Les uns après les autres, quasiment tous les acteurs du digital (Cisco, Oracle, Zoom…) et même les GAFAM licencient massivement. Cela résonne fort parce que dans l’imaginaire collectif, les entreprises dites du numérique ne sont pas confrontées à un volume global d’activités en déclin. Le secteur ne nous semble pas en perte de vitesse. La demande, privée et professionnelle, est colossale. Par contre, le besoin de main d’œuvre semble se réduire un peu plus chaque jour. Et il n’y a pas beaucoup d’états d’âme au sein des états-majors de ces géants aux pieds d’argile: les licenciements secs se multiplient. D’où notre question : qui veut encore bosser dans le secteur digital (et pourquoi)?
Nous sommes au beau milieu d’une vague importante de fermetures et de restructurations. Tous secteurs confondus, les entreprises qui jettent le gant sont nombreuses et ce n’est malheureusement pas une grande surprise. S’il devait y avoir un motif de questionnement, il porterait sans doute sur les moyens grâce auxquels ces entreprises ont réussi à tenir aussi longtemps malgré des activités structurellement déficitaires. Cependant, la transformation numérique est toujours en cours et loin d’être terminée. Comment comprendre que les acteurs du digital se débarrassent d’une partie de leurs effectifs ?
Un cruel manque d’anticipation?
Une des particularités du secteur, c’est la proportion énorme des coûts de personnel dans la structure totale des coûts de ses entreprises. Le secteur numérique est en effet très consommateur de ressources humaines (et dans ce cas, l’appellation est bien adaptée !): pour réussir son entrée et poursuivre sa phase de conquête sur le marché, il faut recruter en masse. Nous voyons donc des organisations qui gonflent très rapidement… Et qui se dégonflent tout aussi vite dès que les contraintes et les premiers revers se présentent. Ce n’est que pure logique puisque les effectifs représentent le centre de coûts le plus important.
Le numérique, c’est l’agilité, le sprint, un rapport immédiat entre l’idée et la mise en œuvre. L’alternance entre les temps forts et les temps faibles s’inscrit de manière assez naturelle dans son histoire. Il faut le savoir : on y rentre souvent pour une durée limitée, et un départ programmé fait partie des hypothèses (très) probables.
Toujours être prêt pour l’auto-destruction
Depuis longtemps déjà, il nous semble important de concevoir les rôles et responsabilités que nous occupons comme autant de ‘passages’, ce qui nous amène à prévoir que nous allons disparaître, tôt ou tard. Il y a peut-être une philosophie désespérée – celle de l’auto-destruction – qui sous-tend cette idée. Nous préférons concevoir cela un signe d’humilité et une manière simple de ne jamais céder à la vanité de celles et ceux qui s’estiment indispensables. Appliqué au management, nous aimons rappeler que le principe du leader ‘biodégradable’ est important puisqu’il nous invite à considérer notre départ comme la première des certitudes.
..........
Tâches à réaliser.
**A.** D'après l'extrait sur les licenciements dans le numérique, quel est le centre de coûts le plus important de ces entreprises ?
**B.** Renvoyez le passage de l'extrait commençant par "Les uns après" et se terminant par "digital (et pourquoi)?".
**C.** Dressez la liste des entreprises que l'extrait cite entre parenthèses comme acteurs du digital.
..........
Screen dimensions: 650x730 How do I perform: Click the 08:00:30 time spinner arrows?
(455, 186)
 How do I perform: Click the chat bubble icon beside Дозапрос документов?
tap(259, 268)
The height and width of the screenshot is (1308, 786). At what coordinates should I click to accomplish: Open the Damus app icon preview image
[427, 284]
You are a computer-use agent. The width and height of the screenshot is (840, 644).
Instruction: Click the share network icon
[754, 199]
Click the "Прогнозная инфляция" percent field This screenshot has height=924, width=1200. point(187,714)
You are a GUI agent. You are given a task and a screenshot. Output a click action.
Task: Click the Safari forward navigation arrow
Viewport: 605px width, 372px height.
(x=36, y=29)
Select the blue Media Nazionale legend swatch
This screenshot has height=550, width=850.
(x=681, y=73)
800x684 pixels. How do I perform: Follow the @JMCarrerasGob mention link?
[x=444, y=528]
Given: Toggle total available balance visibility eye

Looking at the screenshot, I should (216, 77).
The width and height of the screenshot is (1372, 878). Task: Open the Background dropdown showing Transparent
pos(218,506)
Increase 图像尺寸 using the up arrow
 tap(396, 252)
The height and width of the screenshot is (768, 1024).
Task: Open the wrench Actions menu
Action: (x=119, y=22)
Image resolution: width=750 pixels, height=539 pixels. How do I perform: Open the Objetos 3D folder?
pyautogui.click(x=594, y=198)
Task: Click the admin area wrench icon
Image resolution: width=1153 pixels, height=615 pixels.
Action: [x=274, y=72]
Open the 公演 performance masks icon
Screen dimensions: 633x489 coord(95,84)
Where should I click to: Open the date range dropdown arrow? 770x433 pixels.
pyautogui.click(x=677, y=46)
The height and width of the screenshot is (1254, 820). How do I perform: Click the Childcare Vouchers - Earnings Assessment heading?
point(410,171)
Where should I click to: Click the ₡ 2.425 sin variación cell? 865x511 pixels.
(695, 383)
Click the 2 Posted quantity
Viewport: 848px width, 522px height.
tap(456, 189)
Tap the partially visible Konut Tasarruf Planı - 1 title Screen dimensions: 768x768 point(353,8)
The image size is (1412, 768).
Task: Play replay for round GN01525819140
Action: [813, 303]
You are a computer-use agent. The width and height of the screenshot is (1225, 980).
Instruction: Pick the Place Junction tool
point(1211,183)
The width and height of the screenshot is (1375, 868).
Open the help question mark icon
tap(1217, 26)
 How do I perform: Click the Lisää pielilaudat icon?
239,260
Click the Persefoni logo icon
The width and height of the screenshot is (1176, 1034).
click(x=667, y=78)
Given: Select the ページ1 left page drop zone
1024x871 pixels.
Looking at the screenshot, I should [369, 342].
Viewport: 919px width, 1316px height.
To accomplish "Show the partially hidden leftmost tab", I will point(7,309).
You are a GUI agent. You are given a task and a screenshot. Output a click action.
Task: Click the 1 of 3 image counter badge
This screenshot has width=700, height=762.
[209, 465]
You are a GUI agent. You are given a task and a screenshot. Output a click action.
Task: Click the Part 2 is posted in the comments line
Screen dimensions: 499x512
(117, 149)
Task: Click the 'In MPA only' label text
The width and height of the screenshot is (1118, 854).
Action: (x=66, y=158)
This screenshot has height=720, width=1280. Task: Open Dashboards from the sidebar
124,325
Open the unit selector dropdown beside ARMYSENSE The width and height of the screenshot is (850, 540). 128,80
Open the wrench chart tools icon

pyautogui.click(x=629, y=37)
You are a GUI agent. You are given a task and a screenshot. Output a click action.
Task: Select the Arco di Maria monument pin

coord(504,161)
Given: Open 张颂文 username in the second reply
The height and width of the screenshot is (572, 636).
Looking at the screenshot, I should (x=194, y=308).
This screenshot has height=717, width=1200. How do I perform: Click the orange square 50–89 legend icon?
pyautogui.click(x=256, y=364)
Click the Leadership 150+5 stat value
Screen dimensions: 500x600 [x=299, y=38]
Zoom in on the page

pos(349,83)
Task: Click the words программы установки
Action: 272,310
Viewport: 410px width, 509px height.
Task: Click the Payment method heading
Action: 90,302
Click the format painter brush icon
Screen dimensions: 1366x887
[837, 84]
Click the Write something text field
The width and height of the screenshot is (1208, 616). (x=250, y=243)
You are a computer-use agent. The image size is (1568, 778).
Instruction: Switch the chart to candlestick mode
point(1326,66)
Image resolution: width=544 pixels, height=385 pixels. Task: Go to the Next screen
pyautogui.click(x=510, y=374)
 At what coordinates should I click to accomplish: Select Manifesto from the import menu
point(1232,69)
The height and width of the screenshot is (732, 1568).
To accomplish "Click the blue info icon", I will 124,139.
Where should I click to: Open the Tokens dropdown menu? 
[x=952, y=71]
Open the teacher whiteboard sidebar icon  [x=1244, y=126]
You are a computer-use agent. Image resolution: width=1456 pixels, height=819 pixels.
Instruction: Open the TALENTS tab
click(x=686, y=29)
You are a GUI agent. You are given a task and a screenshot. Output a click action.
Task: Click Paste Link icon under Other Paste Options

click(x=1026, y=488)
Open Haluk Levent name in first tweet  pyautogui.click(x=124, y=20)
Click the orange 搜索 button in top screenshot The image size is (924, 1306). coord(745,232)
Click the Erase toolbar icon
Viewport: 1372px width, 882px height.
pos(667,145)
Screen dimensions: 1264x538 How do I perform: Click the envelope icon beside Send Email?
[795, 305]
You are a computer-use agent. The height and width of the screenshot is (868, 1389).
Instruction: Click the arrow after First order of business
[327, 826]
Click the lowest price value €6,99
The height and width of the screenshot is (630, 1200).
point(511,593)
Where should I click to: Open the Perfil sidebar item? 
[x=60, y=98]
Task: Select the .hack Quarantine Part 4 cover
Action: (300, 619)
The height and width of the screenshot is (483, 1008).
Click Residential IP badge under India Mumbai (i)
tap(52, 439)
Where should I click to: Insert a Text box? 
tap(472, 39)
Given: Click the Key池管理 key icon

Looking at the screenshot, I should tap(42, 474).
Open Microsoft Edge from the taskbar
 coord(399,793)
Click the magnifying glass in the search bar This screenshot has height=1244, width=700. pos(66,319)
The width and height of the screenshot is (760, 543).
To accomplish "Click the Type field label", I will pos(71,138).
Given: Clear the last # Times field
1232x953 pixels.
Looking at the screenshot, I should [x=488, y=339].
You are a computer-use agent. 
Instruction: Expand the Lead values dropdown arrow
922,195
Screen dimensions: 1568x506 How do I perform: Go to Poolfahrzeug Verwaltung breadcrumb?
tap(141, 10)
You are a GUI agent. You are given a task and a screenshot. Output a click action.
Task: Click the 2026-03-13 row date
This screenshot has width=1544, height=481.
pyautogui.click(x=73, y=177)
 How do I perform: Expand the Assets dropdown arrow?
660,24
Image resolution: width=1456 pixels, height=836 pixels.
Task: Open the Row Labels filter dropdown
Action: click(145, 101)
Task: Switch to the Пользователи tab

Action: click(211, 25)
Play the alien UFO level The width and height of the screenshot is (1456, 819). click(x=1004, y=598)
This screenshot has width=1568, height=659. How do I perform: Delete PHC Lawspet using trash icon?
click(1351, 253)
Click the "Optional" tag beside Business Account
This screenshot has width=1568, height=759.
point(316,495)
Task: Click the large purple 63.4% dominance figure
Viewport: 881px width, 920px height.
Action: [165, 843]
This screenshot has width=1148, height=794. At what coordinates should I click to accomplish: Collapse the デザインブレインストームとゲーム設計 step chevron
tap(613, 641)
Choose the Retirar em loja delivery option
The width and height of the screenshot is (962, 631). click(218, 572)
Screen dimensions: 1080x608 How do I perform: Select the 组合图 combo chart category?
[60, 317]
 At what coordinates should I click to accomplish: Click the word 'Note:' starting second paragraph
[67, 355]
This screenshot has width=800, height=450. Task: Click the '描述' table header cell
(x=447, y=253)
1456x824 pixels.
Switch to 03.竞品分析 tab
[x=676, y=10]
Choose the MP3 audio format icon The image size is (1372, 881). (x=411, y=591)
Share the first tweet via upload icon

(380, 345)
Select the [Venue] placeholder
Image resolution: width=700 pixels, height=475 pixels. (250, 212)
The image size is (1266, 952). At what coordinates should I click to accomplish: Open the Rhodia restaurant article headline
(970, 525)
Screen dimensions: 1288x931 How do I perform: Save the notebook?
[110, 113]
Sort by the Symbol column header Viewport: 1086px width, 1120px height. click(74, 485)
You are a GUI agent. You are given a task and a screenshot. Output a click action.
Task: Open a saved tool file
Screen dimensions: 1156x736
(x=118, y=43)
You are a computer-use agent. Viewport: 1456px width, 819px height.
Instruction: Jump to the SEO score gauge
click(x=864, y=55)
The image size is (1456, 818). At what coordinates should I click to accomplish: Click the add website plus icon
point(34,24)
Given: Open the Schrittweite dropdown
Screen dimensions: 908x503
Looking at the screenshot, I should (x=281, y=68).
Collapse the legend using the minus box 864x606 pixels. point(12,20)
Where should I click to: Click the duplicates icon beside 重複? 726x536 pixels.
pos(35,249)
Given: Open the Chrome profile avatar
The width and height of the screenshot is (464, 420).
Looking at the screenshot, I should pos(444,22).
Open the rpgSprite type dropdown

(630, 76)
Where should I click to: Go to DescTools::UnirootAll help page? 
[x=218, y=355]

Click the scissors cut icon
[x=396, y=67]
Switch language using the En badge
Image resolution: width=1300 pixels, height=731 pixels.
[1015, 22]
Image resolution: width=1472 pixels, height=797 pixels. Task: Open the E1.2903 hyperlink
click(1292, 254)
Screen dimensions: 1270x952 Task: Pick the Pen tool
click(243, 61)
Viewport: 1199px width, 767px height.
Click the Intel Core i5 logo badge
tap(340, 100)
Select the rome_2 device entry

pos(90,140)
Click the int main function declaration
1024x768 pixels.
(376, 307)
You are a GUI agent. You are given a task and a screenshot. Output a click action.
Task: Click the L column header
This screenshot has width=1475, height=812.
..........
Réponses par tâche.
**A.** Les effectifs.

**B.**
Les uns après les autres, quasiment tous les acteurs du digital (Cisco, Oracle, Zoom…) et même les GAFAM licencient massivement. Cela résonne fort parce que dans l’imaginaire collectif, les entreprises dites du numérique ne sont pas confrontées à un volume global d’activités en déclin. Le secteur ne nous semble pas en perte de vitesse. La demande, privée et professionnelle, est colossale. Par contre, le besoin de main d’œuvre semble se réduire un peu plus chaque jour. Et il n’y a pas beaucoup d’états d’âme au sein des états-majors de ces géants aux pieds d’argile: les licenciements secs se multiplient. D’où notre question : qui veut encore bosser dans le secteur digital (et pourquoi)?

**C.** Cisco, Oracle, Zoom